Im Mittelpunkt der Ängste steht die Kontaminierung von Trinkwasser mit Chemikalien und Gas. Die Forscher haben entsprechende Berichte aus drei Fracking-Gebieten analysiert. Dabei habe man "keine direkte Verbindung" zwischen Grundwasser-Kontaminierung und Fracking feststellen können, so das Fazit. Das widerspricht früheren Studien, bei denen etwa erhöhte Mengen an Methangas im Grundwasser aus Fracking-Gebieten gefunden wurden.
Fracking-Methode selbst keine Gefahr
Zwar sei es beim Fracking zu Umweltschäden gekommen, erklären Groat und seine Kollegen - aber nicht, weil die Technik selbst unsicher sei, sondern weil man bei den Bohrungen geschlampt und Vorschriften missachtet habe. Viele Fälle von Grundwasserverschmutzung habe man auf Abwasserlecks an der Oberfläche zurückführen können. In anderen Fällen sei denkbar, dass der Betonmantel des Bohrlochs gebrochen und auf diese Weise Bohrflüssigkeit ins Grundwasser gelangt sei.
Gehe bei der Bohrung aber alles glatt, bestehe für das Trinkwasser wahrscheinlich keine Gefahr, sagt Umweltgesundheitsexperte Reible. Beim Fracking wird die Hydraulikflüssigkeit kilometertief in die Erde gepumpt - weitab jener Schichten, aus denen Trinkwasser gewonnen wird. Auch Energiekonzerne haben bisher immer wieder argumentiert, dass Hunderte Meter undurchdringliches Gestein zwischen diesen Schichten liegen. Eine Kontaminierung des Trinkwassers sei damit ausgeschlossen.
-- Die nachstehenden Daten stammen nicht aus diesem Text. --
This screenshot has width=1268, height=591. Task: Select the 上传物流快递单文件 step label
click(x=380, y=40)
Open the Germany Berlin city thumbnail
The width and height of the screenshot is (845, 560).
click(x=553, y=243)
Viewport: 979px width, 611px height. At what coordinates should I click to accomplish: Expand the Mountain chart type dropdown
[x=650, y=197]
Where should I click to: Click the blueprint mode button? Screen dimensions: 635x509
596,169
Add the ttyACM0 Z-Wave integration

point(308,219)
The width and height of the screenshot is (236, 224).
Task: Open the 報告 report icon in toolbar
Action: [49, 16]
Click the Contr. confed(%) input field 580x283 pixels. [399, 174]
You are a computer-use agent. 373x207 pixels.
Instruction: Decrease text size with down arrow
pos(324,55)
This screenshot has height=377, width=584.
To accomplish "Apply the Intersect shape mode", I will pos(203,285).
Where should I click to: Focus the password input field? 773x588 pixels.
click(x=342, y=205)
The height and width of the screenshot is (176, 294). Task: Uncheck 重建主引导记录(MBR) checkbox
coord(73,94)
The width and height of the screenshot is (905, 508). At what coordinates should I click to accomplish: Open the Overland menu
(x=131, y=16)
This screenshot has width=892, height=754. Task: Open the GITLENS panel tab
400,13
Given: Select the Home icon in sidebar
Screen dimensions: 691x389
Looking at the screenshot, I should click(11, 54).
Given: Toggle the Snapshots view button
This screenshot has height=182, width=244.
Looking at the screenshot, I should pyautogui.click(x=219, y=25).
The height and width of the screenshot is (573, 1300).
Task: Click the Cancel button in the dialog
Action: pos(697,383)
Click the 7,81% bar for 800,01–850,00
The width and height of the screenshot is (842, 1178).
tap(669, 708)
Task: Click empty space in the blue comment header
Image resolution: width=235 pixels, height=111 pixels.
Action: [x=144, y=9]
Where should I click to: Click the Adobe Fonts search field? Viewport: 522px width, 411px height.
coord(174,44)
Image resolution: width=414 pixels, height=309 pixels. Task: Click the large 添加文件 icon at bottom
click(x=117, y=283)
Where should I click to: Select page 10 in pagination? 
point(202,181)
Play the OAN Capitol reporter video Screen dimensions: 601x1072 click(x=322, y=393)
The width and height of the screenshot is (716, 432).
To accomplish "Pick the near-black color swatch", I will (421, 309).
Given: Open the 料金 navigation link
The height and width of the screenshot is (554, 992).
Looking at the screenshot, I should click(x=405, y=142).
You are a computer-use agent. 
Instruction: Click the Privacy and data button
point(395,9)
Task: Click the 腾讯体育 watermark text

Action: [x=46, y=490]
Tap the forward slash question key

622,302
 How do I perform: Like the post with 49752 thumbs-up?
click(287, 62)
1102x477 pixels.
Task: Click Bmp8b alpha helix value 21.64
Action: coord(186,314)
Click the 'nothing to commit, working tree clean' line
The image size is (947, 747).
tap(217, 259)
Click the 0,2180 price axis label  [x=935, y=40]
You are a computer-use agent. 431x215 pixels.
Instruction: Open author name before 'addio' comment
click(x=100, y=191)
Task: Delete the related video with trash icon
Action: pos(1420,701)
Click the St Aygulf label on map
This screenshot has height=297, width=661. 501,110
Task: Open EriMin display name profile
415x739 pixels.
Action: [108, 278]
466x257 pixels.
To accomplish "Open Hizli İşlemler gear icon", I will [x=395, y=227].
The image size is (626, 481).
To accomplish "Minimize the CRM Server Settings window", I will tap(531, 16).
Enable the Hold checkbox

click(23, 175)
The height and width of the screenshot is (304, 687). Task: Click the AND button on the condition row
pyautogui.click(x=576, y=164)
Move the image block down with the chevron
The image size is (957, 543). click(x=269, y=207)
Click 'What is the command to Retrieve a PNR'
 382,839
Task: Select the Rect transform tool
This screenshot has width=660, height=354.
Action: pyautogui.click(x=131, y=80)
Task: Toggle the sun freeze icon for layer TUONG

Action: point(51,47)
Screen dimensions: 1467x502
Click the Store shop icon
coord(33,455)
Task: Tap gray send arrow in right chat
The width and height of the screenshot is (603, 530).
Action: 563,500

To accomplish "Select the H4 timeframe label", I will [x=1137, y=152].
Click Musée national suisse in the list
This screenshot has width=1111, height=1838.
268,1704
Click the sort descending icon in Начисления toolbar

Die Studie aus Texas scheint diese Argumentation zu stärken. Dennoch betonen Groat und Reible, dass noch viele Fragen unbeantwortet seien - etwa die nach den Langzeitfolgen des Frackings. Auch andere Forscher hatten bereits davor gewarnt, dass die mit giftigen und krebserregenden Substanzen versetzte Bohrflüssigkeit lange Zeit in den tiefen Gesteinsschichten verbleibe. "Was damit passiert, ist nur wenig erforscht", sagt Bernhard Cramer von der Bundesanstalt für Geowissenschaften und Rohstoffe. Da das Fracking erst seit einigen Jahrzehnten angewendet werde, fehlten Erfahrungen, was langfristig mit der Flüssigkeit passiere. Gehe beim Fracking etwas schief, könne die Flüssigkeit bis in wasserdurchlässige Sandsteinschichten gelangen. "Von dort kann sie sich, wenn auch sehr langsam, im Untergrund weiterbewegen", meint Cramer.
Hoffnung auf Energie-Revolution
Groat glaubt, dass Abwasser-Freisetzungen an der Oberfläche die weit größere Gefahr für das Grundwasser seien. Problematisch seien dabei vor allem die Substanzen, die durch das Bohrwasser aus den tiefen Gesteinsschichten herausgelöst werden. "Das kann manchmal ganz schön hässlich sein", meint Groat. Zu untersuchen, was diese Stoffe an der Oberfläche anrichten könnten, "ist mindestens so wichtig wie die Kontrolle der Chemikalien im Bohrwasser selbst".
Groat und Reible betonten zugleich die Chancen des Frackings, sofern die Vorschriften beachtet würden. Durch das Recycling des Bohrwassers könne der Wasserverbrauch in Zukunft deutlich gesenkt werden, meint Groat. Für die Stromproduktion, die chemische Industrie und private Haushalte habe das durch Fracking gewonnene Gas großes Potential. Auf globaler Ebene könne die Methode gar zu einer "Revolution, und zwar zu einer guten" führen - weil eine Reihe von Ländern dank Fracking ihr eigenes Gas gewinnen und von Lieferungen etwa aus Russland unabhängig werden könnten.
Natürlich werde es dann immer noch negative Folgen für die Umwelt geben, betont Groat, "Das Gas ist kein perfekter Brennstoff, aber er ist besser als einige, die wir bisher hatten." Reible sieht das ähnlich: "Noch vor zwei Jahren waren in Texas elf neue Kohlekraftwerke geplant. Ich bezweifle, dass jetzt noch ein einziges davon gebaut wird."